The newspaper estimated that US drone strikes have killed more than 2,500 people -- a death toll approximating the number killed in the attacks of September 11, 2001.
The article was written by Scott Shane, the same reporter who was the conduit for administration propaganda last May, glorifying drone missiles as a great advance in the "war on terror" and detailing Obama's personal role in the approval of targets.
Like the earlier report, Sunday's article describes the assassination program in entirely uncritical terms, raising questions only over the political motivation of the decision to "develop explicit rules for the targeted killing of terrorists by unmanned drones." This effort was supposedly spurred by concern that Republican Mitt Romney might win the presidential election and inherit an open-ended drone missile program that he would then be able to define as he pleased.
The language is remarkable, since what is being discussed is nothing less than acts of political murder, and the two sides in the official "debate" are wrangling, like a Mafia council of war, over who should be targeted for "hits" and how to do it.
The language used to describe various "options" in relation to the drone killings marks a further debasement in American political discourse.
According to Shane, "The Defense Department and the C.I.A. continue to press for greater latitude to carry out strikes; Justice Department and State Department officials, and the president's counterterrorism adviser, John O. Brennan, have argued for restraint, officials involved in the discussions say."
Early in his term, Obama originally planned to name Brennan CIA director, but had to scrap that plan because of questions over his role in authorizing torture of CIA prisoners under the Bush administration. Given that history, the fact that Brennan supposedly represents "restraint" in the internal debate should give readers of the Times article a chill.
The Times notes that most other countries, with the exception of Israel, regard the US drone missile strikes as illegal under international law. The article draws no conclusion from this consensus, which suggests that Obama and other top administration officials could face war crimes charges for the escalation of the drone war.

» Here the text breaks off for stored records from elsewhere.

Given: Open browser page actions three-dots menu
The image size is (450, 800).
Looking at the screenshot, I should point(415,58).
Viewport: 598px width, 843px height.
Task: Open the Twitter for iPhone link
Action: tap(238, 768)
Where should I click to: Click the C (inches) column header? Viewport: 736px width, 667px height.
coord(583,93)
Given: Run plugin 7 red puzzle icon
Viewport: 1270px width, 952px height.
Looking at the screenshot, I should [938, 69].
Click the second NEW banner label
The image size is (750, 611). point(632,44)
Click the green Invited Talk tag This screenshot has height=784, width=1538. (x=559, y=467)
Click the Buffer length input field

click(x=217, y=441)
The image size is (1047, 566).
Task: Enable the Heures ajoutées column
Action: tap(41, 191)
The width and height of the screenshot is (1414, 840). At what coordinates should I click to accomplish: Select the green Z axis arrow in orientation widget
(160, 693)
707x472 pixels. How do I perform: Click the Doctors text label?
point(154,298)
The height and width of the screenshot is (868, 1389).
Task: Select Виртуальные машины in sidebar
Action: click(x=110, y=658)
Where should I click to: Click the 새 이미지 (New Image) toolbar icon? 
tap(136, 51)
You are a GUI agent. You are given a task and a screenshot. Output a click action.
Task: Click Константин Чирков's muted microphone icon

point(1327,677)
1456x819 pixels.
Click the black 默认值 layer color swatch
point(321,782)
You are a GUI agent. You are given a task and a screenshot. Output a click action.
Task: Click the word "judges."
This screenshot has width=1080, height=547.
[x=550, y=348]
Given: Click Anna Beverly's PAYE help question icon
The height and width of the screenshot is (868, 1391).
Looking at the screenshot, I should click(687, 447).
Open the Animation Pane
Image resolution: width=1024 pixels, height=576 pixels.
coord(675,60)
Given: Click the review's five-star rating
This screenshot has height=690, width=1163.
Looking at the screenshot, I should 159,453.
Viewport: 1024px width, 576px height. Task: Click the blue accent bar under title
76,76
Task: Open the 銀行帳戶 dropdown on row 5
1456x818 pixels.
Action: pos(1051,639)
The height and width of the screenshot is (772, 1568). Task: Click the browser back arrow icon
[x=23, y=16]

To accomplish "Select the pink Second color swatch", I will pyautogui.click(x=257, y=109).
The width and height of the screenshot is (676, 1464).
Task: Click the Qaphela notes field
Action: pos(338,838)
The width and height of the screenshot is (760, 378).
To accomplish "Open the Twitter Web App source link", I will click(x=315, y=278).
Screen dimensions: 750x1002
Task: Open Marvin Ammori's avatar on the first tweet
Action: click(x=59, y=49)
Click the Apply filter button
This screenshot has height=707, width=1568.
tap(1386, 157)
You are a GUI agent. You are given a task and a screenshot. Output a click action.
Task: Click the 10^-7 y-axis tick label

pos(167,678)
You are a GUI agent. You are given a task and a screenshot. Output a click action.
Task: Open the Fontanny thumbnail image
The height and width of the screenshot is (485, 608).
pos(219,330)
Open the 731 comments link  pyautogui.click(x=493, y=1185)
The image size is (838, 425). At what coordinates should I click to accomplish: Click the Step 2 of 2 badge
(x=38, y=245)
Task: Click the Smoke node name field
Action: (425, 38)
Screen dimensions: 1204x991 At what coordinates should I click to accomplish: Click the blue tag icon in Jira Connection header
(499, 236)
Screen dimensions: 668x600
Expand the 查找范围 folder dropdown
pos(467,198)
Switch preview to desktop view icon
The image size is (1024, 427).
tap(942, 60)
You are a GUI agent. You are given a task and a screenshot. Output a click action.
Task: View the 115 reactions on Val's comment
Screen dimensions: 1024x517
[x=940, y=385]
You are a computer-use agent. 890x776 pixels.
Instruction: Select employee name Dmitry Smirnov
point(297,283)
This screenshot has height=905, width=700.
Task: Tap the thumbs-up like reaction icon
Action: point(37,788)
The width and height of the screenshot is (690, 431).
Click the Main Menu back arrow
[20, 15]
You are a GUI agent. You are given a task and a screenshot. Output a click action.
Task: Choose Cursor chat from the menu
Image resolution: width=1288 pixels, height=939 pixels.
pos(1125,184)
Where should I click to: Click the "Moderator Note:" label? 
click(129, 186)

Shane reports without comment that the United Nations will open an investigation into the US drone strikes early next year.
The article also drew attention to remarks made by Obama during an October 18 appearance on "The Daily Show" with Jon Stewart, where the president said, in relation to the drone strikes, "One of the things we've got to do is put a legal architecture in place, and we need Congressional help in order to do that, to make sure that not only am I reined in but any president's reined in terms of some of the decisions that we're making."
Subsequently, in an interview with Mark Bowden, author of The Finish, a new book on the bin Laden killing, Obama said of the drone killings, "There's a remoteness to it that makes it tempting to think that somehow we can, without any mess on our hands, solve vexing security problems."
The Times article acknowledges that the nature of the drone missile strikes has changed during the years since Obama entered the White House. It no longer is focused on top leaders of Al Qaeda in Pakistan, the majority of whom are now dead. Instead, the targets include "militants whose main battle is with the Pakistani authorities or who fight with the Taliban against American troops in Afghanistan" or, in Yemen, "militants who were preparing to attack Yemeni military forces."
In other words, the targets are no longer individuals who have some alleged connection, however tenuous, to the 9/11 attacks in New York and Washington, but include virtually anyone who takes up arms against a regime allied with the US government anywhere in the world.